Entries supplied below:
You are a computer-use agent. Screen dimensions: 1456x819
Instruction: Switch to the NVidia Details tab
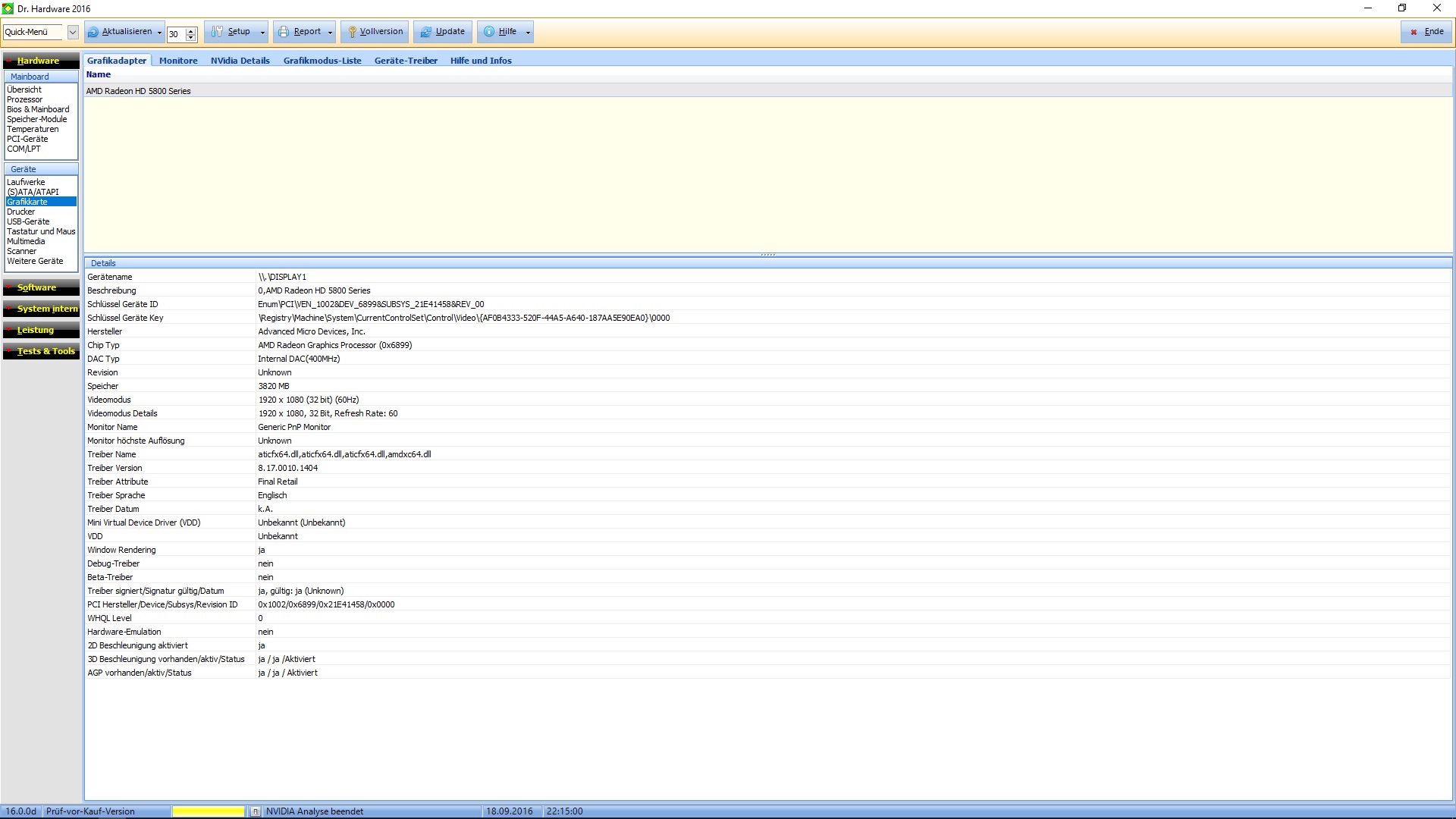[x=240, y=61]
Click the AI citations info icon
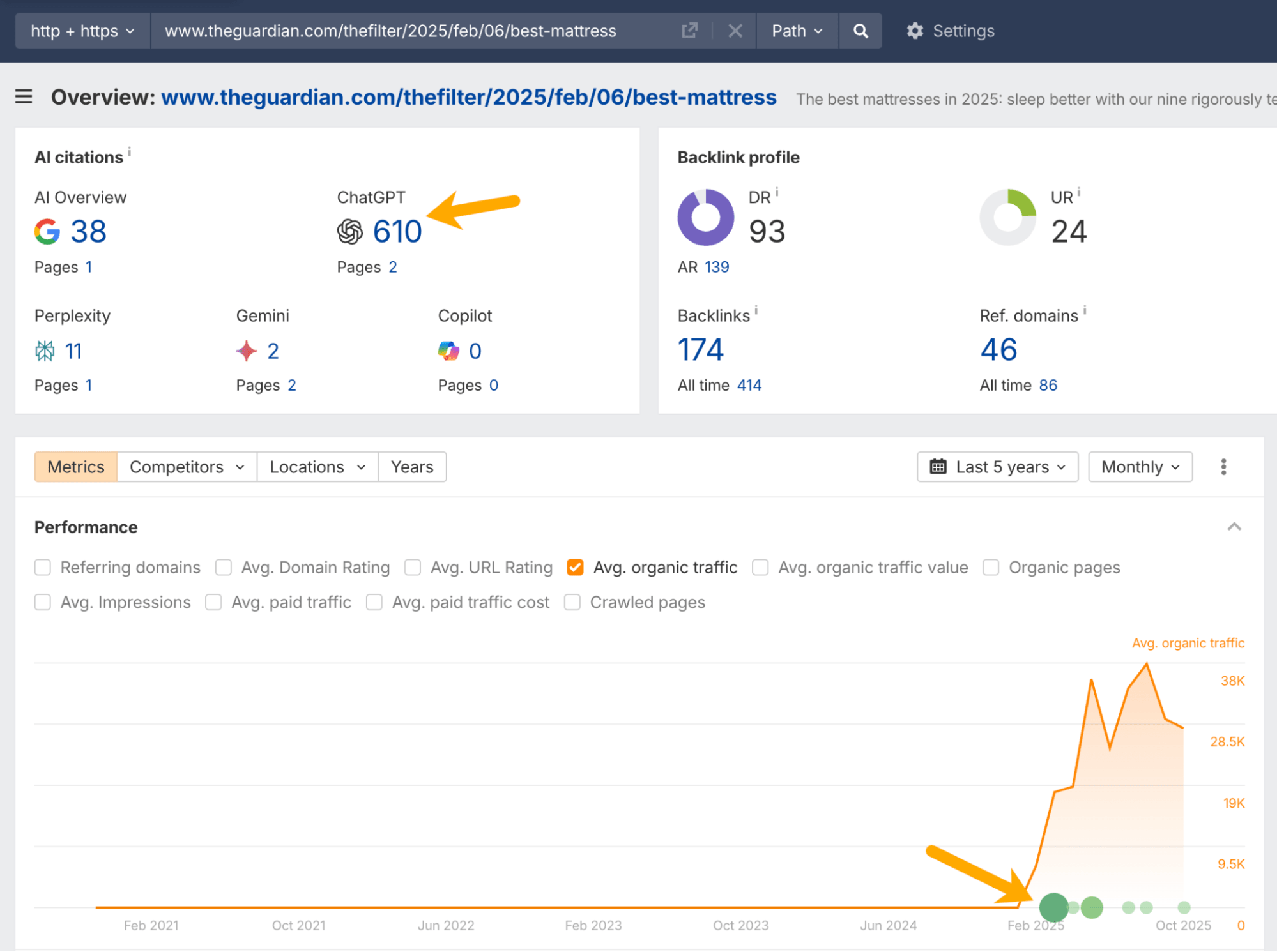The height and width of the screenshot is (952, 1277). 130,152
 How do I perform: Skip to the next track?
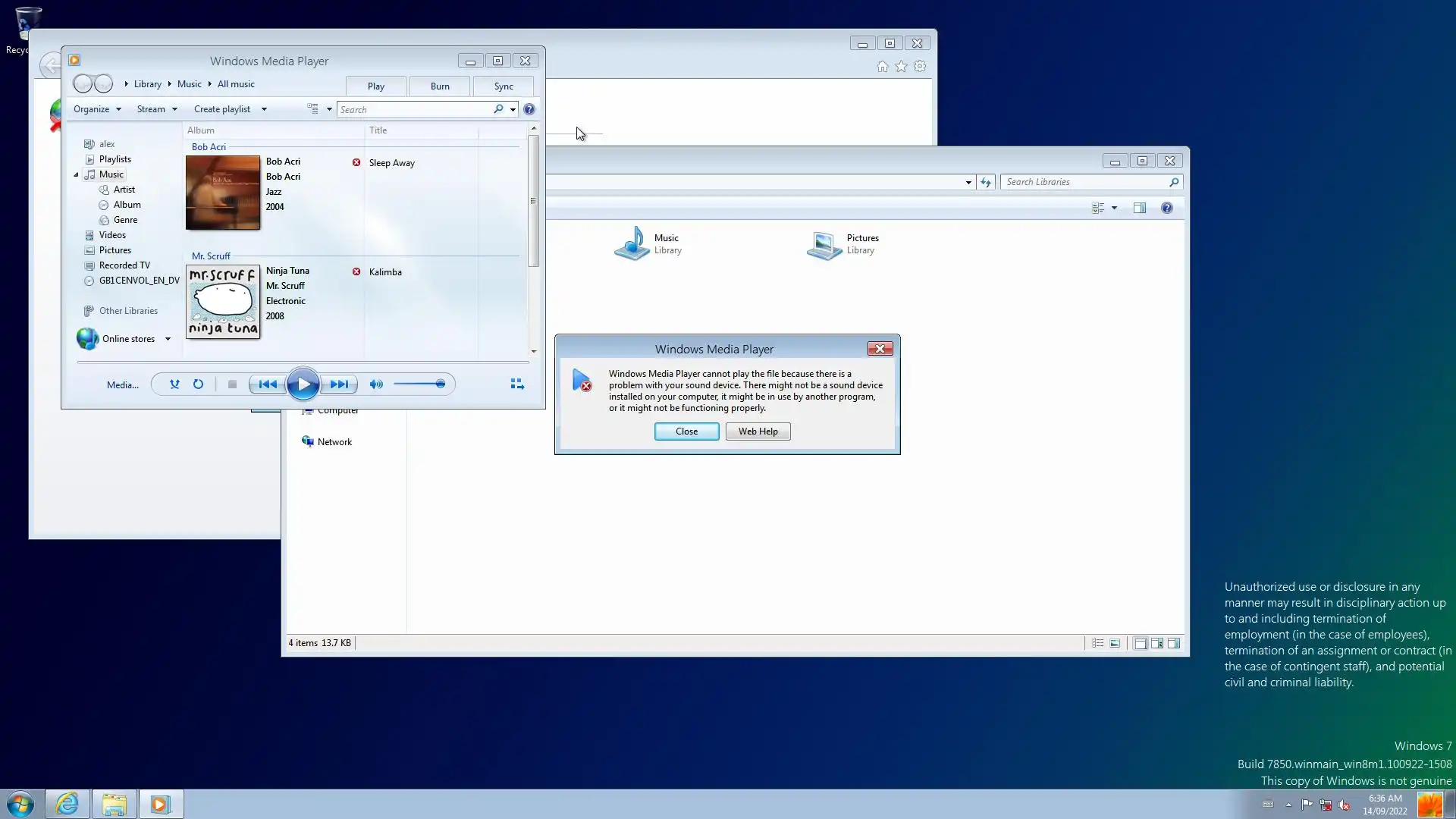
End of Entries supplied.
[What is expected] Your output should be the records above, duplicated exactly and picture-free.

[Answer to this problem]
You are a computer-use agent. Screen dimensions: 1456x819
Instruction: Switch to the NVidia Details tab
[x=240, y=61]
Click the AI citations info icon
The height and width of the screenshot is (952, 1277). 130,152
 How do I perform: Skip to the next track?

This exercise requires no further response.